#### [Work instruction]
Quote the passage on Aboriginal economic independence below, starting with "We have moral" and going on through "and commercial education.".

#### [Document segment]

>>

The forces that oppose Aboriginal initiatives and aspirations fear our success because economic independence is empowerment and when you have power you can make things happen outside of government constraints. With economic independence comes certainty and stability. The rewards from Aboriginal people starting their own businesses are far reaching and have a flow on effect to families and communities.
We have moral obligations as Aboriginal people, to each other and to our community. It is incumbent upon us to help each other succeed. We must support our representative bodies, like the NSW Indigenous Chamber of Commerce, IBA, Supply Nation and act together to lift our people from poverty and oppression through trade and commercial education.
To our supporters and to our friends I want to thank you all very much for the work that has already been done in this country to emancipate our peoples from the unjust practices that have been enacted upon the Aboriginal people of this Great Land for a very long time. It must now stop. We are a better informed and educated society but I worry that we have become complacent and not as willing to stand up and fight oppressive policies that continue to deny our young generation and our family’s economic stability and cultural freedom.
Edmund Burke said “In a democracy, the majority of the citizens are capable of exercising the cruellest oppressions upon the minority”.
Successive Australian governments knowingly and with malice placed chains on us, just because of our colour and nothing more and nothing will ever change that fact. Our children are still being taken from their families and our incarceration rate is a moral blight on Australia, as a whole.

<<

#### [Records supplied]
>>

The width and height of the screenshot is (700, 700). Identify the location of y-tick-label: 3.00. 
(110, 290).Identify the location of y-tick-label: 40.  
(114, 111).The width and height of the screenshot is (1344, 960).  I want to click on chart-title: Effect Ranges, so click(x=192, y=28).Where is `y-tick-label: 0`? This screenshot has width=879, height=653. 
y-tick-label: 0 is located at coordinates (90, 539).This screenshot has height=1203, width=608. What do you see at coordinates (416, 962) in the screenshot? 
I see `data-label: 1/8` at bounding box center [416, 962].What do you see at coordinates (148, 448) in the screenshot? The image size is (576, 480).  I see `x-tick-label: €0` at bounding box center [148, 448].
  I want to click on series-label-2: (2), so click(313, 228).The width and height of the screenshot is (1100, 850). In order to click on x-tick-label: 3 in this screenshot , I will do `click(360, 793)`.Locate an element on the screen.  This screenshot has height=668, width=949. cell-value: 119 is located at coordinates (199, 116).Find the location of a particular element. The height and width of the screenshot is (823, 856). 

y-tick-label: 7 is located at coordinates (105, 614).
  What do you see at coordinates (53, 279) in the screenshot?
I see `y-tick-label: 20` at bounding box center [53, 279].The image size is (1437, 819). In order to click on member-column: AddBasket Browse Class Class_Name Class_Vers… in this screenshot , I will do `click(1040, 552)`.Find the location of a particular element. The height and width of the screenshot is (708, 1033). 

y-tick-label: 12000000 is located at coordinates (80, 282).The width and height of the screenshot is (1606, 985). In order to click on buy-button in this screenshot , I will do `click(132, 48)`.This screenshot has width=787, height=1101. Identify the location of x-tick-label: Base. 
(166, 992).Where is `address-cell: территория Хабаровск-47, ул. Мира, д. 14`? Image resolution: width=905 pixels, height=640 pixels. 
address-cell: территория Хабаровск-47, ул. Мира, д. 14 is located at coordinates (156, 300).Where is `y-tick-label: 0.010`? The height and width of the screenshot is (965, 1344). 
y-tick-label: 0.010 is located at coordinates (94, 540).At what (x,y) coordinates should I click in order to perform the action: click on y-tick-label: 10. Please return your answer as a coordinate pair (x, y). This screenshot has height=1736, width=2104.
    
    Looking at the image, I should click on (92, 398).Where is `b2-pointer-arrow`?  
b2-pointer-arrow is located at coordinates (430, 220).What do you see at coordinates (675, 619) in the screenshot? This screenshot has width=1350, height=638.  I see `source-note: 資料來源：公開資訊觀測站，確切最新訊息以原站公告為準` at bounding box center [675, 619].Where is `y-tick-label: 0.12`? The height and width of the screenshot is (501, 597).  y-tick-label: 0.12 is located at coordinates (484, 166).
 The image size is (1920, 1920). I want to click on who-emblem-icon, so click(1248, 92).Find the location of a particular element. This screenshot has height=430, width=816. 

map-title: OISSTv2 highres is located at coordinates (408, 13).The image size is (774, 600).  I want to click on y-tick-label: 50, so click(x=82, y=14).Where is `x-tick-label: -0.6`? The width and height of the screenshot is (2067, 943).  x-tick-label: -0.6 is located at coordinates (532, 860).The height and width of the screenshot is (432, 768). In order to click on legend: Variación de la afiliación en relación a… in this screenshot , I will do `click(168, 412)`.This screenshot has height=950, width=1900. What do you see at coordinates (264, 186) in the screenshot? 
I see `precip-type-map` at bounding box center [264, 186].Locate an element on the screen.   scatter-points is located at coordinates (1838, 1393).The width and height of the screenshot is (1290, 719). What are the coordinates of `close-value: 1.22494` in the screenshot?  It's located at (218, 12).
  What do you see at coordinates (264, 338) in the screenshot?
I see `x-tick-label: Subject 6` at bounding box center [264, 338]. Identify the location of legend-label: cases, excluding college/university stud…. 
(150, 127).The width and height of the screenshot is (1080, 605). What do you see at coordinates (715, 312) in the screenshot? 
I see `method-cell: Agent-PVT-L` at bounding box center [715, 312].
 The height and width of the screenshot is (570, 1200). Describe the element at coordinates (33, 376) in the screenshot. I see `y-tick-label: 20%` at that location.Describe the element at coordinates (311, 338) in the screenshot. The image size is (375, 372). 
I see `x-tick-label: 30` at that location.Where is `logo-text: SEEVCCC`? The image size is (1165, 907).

<<

#### [Solution]
We have moral obligations as Aboriginal people, to each other and to our community. It is incumbent upon us to help each other succeed. We must support our representative bodies, like the NSW Indigenous Chamber of Commerce, IBA, Supply Nation and act together to lift our people from poverty and oppression through trade and commercial education.